A mature faith founded on love Through Christ crucified
Today’s first reading speaks of the re-dedication of the temple of Jerusalem profaned by Antiochus Epiphanes, who had placed in the same temple the desolating sacrilege, an idol. This rite is the origin of the current Hebrew feast of Hanukkah, the feast of the light.
A similar scenario is seen in the Gospel passage of today. Arriving in Jerusalem, Jesus performs an action reserved to the Messiah: cleansing the Temple. The purpose is to restore the purity of worship and the re-establishment of a nationalist theocracy (as described in the books of Ezra and Nehemiah). The Master certainly purified the Temple, but not according to the messianic expectations of the time. His action addresses the essence of the Covenant: as the prophets denounced and announced, worship of God cannot be separated from the practice of “what is right and what is just”. The house of sacrifices must become now the house of prayer. Whoever gains or gets rich on the skin of the people “in the name of God” has no right to remain in the Temple, that is, has no right to enter into a relationship with God, to be part of his house.
This reminds us of what St. Jerome wrote in his sixth letter: “Do they not know that they have offered themselves to Christ and they are in His house and eat of His bread and allow themselves to be called servants of Christ’s poor? How, therefore, do they want to do the above without love, without humility of heart, without bearing with their neighbor, without looking for the salvation of the sinner and praying for him, without mortification, without shunning money and women’s face, without obedience, and without the observance of our rules?”

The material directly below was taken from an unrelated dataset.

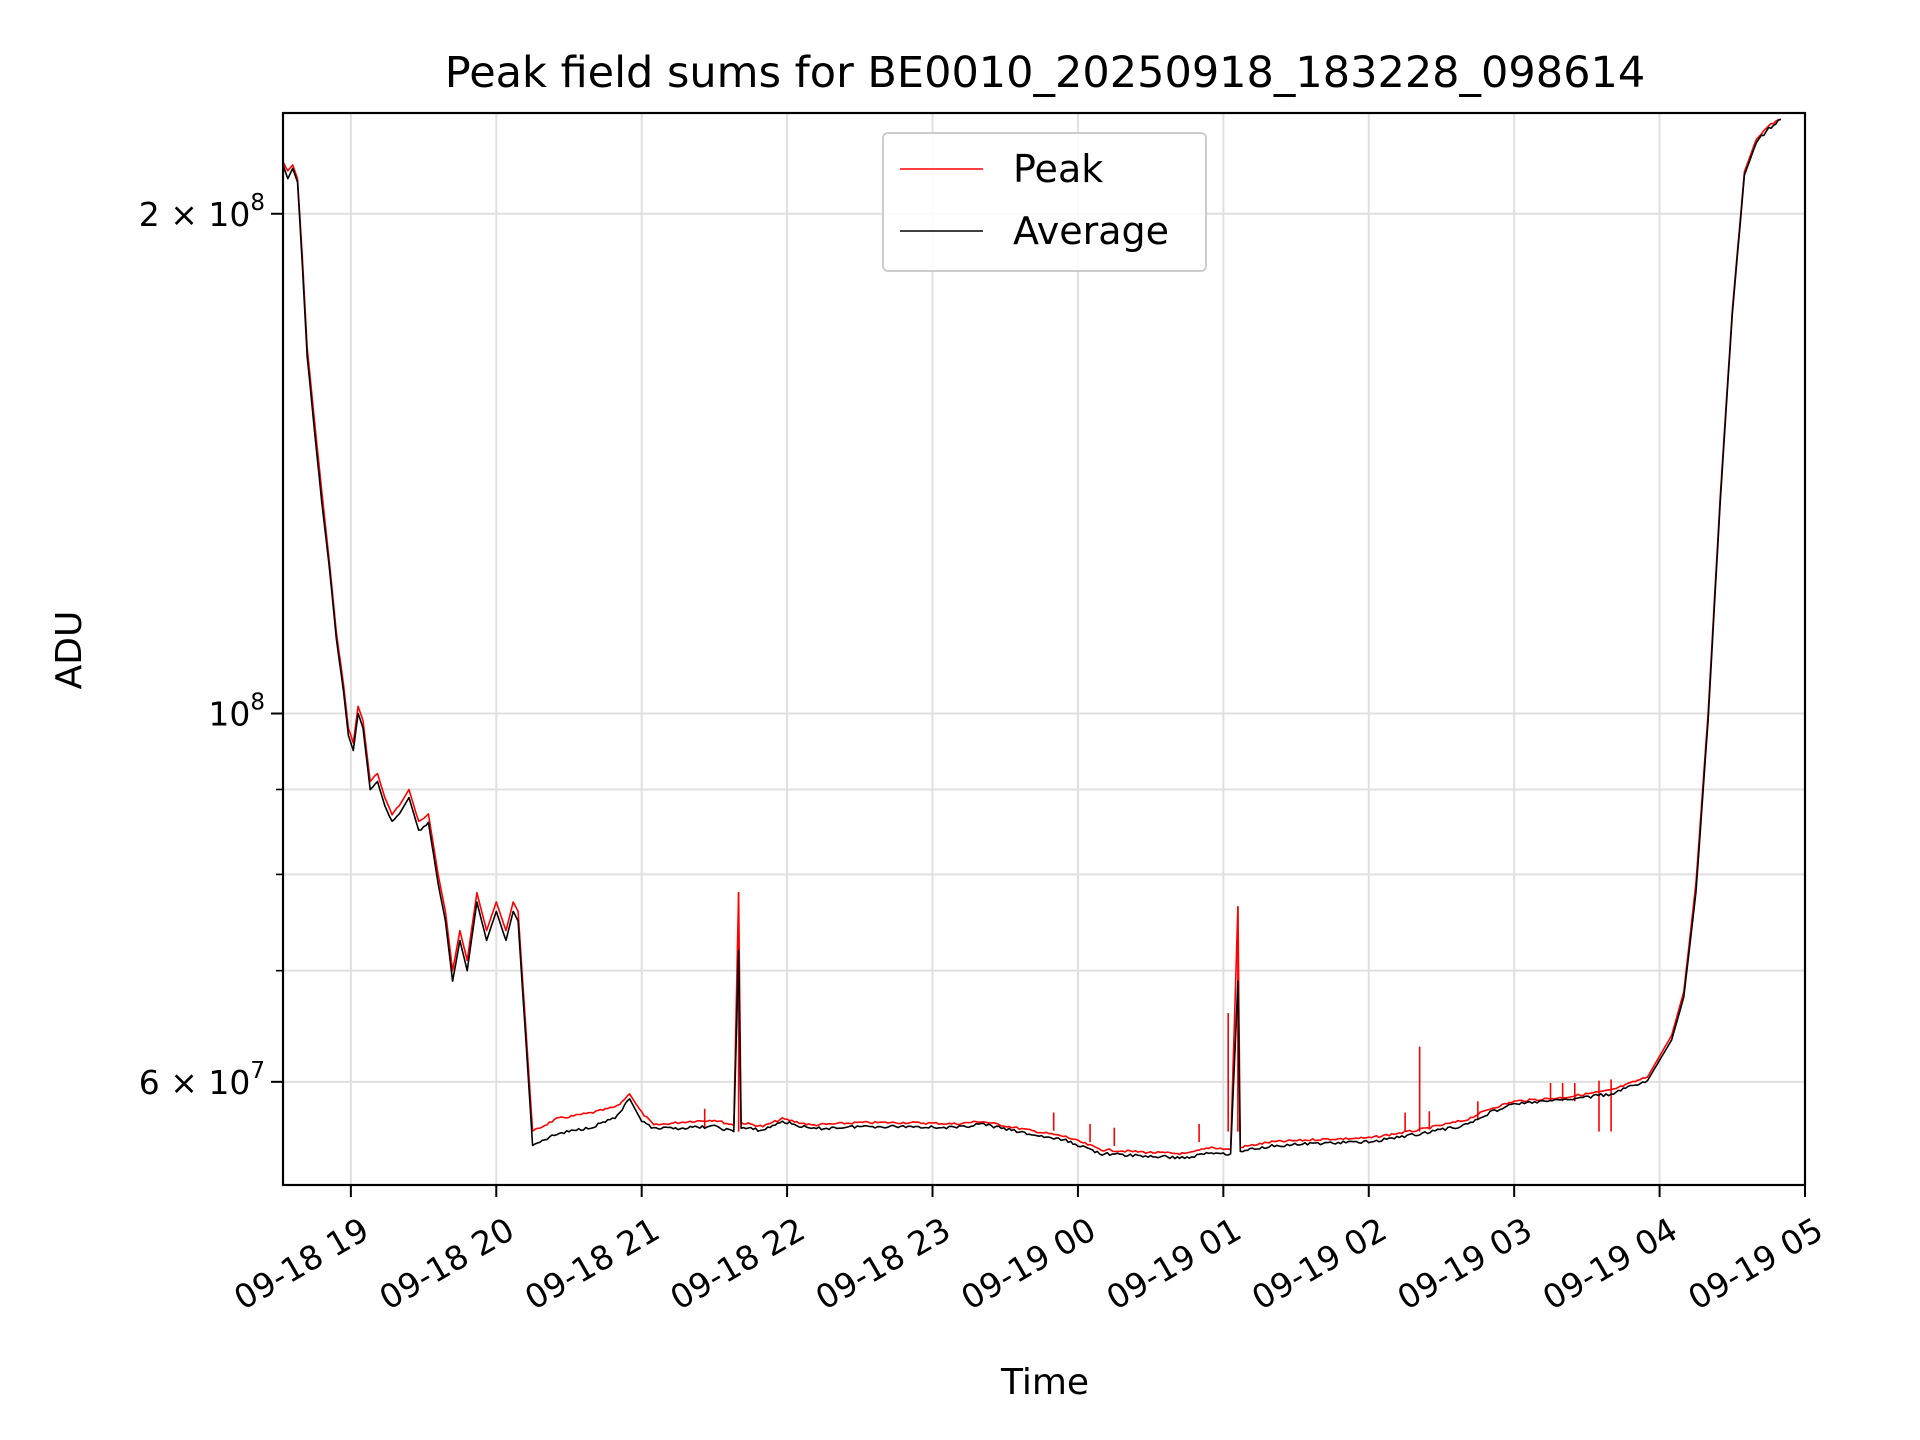 The image size is (1920, 1440). What do you see at coordinates (70, 650) in the screenshot?
I see `y-axis-label: ADU` at bounding box center [70, 650].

Dear brothers and sisters, following Christ does not mean that our desires will be fulfilled always. In following him, we must find the courage to “cleanse our Temple”(our body), from a relationship with the Father founded on the “do ut des”, a Latin sentence that means: “I give you something so that you give me something”, that is; a commercial relationship with Him. Hence, we are invited to enter into another kind of relationship with Christ, which is founded upon free gift.
In this relationship with Christ, there are no offers to be made to obtain protection, blessing, indulgence, success in business, good health in exchange. With Jesus we learn to enter into a true relationship with the Father in order to look like Him. God does not seek devoted faithful, but children that are alike to Him. Therefore, we are invited today to outgrow the religion founded on sacrifice to a mature faith founded on love.